**Problem**
Swap each occurrence of "screenshot" for "screen capture" in the items below, leaving every other word untouched. Omit the pictures from your output.

[Dataset entries]
-- BEGIN --

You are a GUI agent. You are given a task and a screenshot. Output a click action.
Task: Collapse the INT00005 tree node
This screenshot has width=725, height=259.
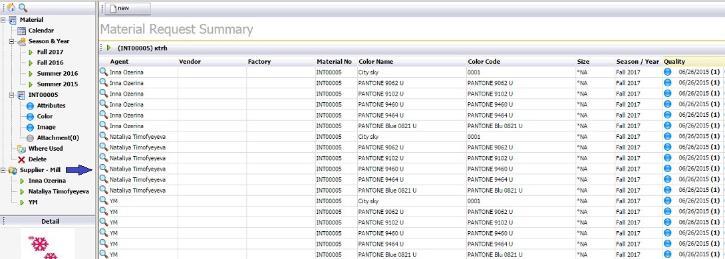pos(12,95)
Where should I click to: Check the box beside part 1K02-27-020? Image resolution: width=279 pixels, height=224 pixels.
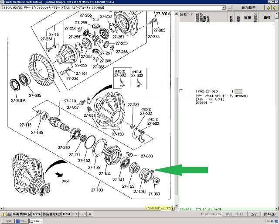[181, 91]
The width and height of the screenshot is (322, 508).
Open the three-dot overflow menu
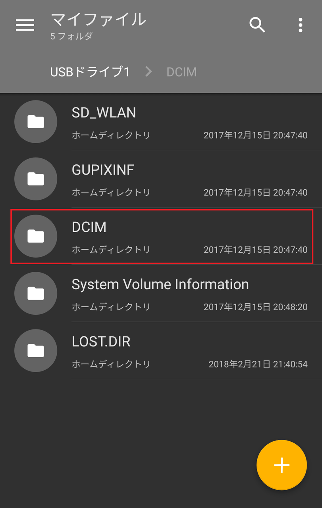click(301, 25)
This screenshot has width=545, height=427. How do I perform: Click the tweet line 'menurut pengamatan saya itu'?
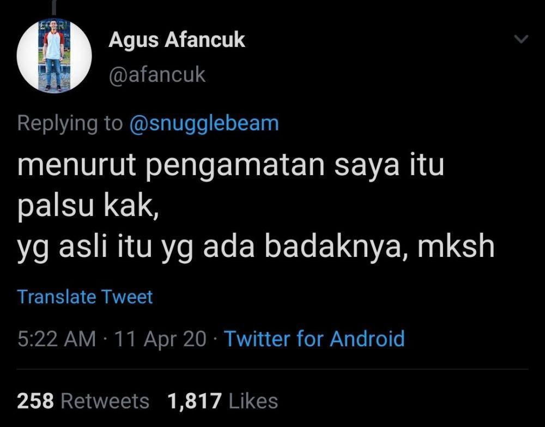[x=231, y=166]
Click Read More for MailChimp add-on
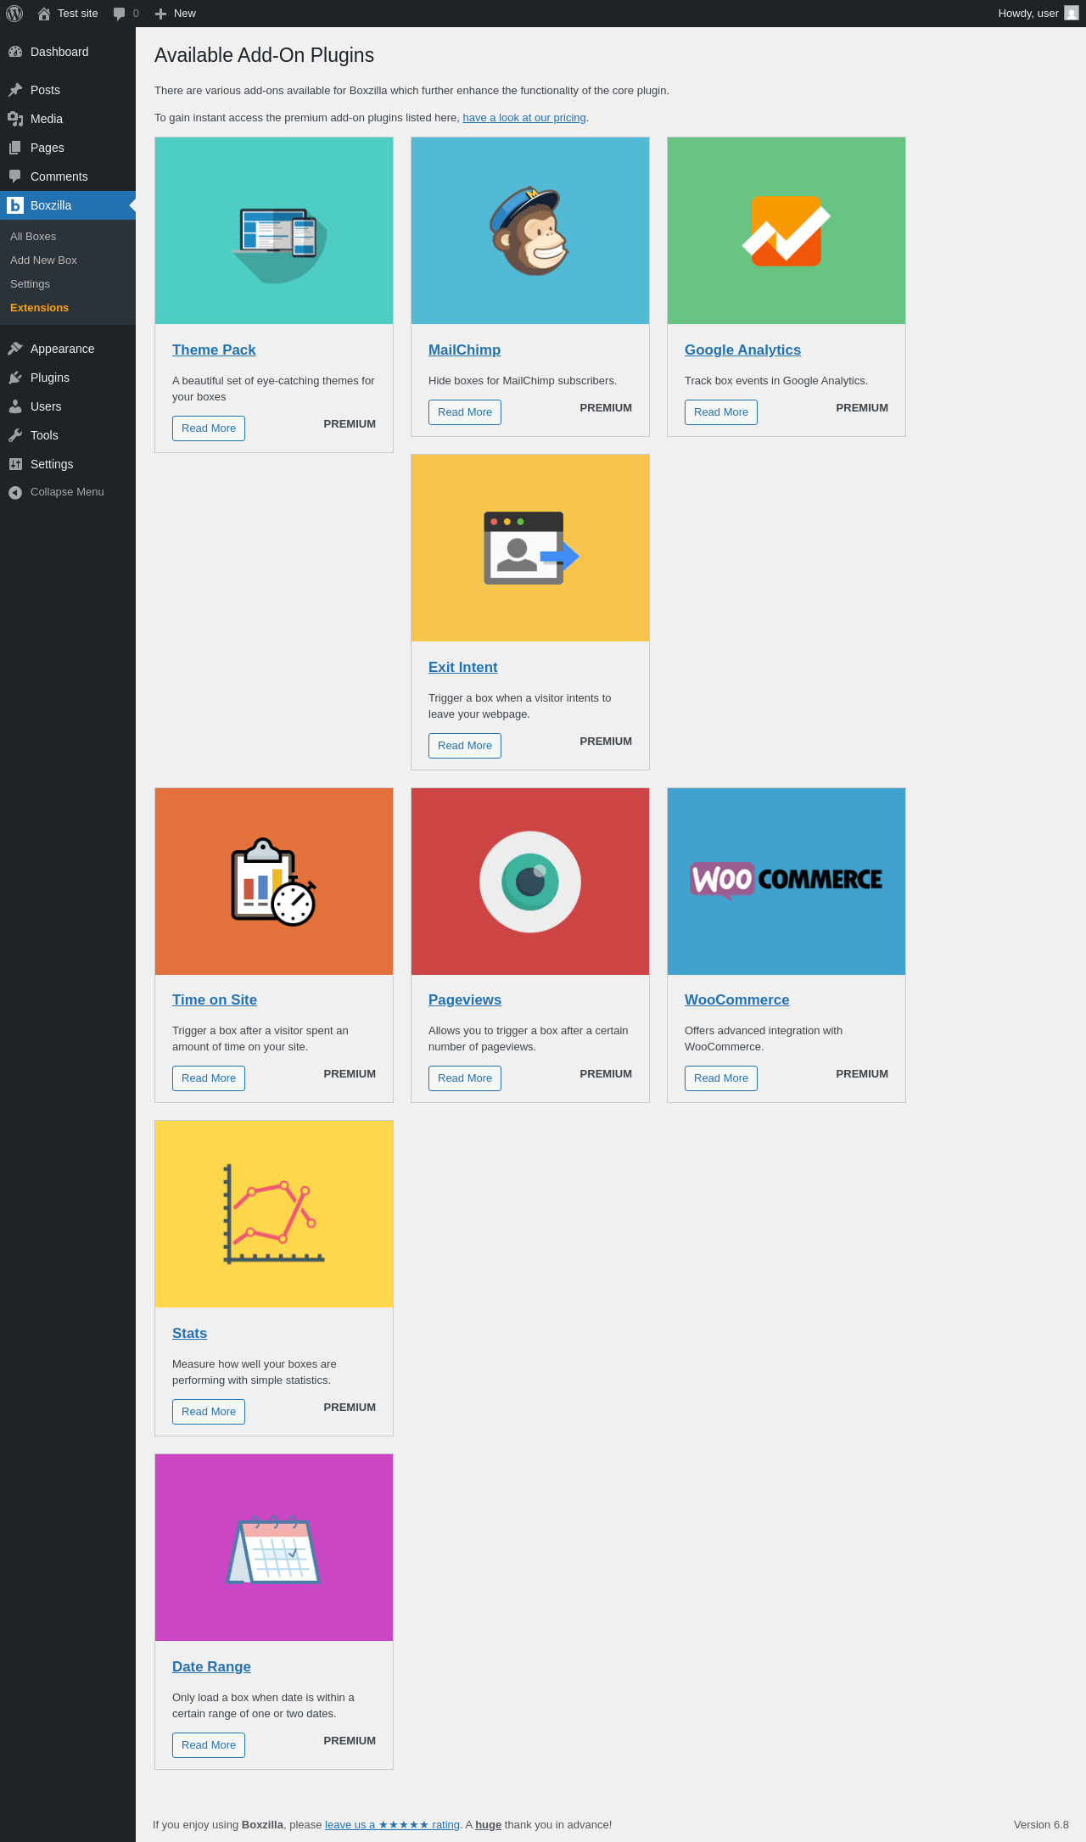 465,412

-- END --

**Completed task**
You are a GUI agent. You are given a task and a screen capture. Output a click action.
Task: Collapse the INT00005 tree node
This screen capture has width=725, height=259.
pos(12,95)
Where should I click to: Check the box beside part 1K02-27-020? Image resolution: width=279 pixels, height=224 pixels.
[181, 91]
The width and height of the screen capture is (322, 508).
Open the three-dot overflow menu
click(301, 25)
This screen capture has width=545, height=427. How do I perform: Click the tweet line 'menurut pengamatan saya itu'?
[x=231, y=166]
Click Read More for MailChimp add-on
 465,412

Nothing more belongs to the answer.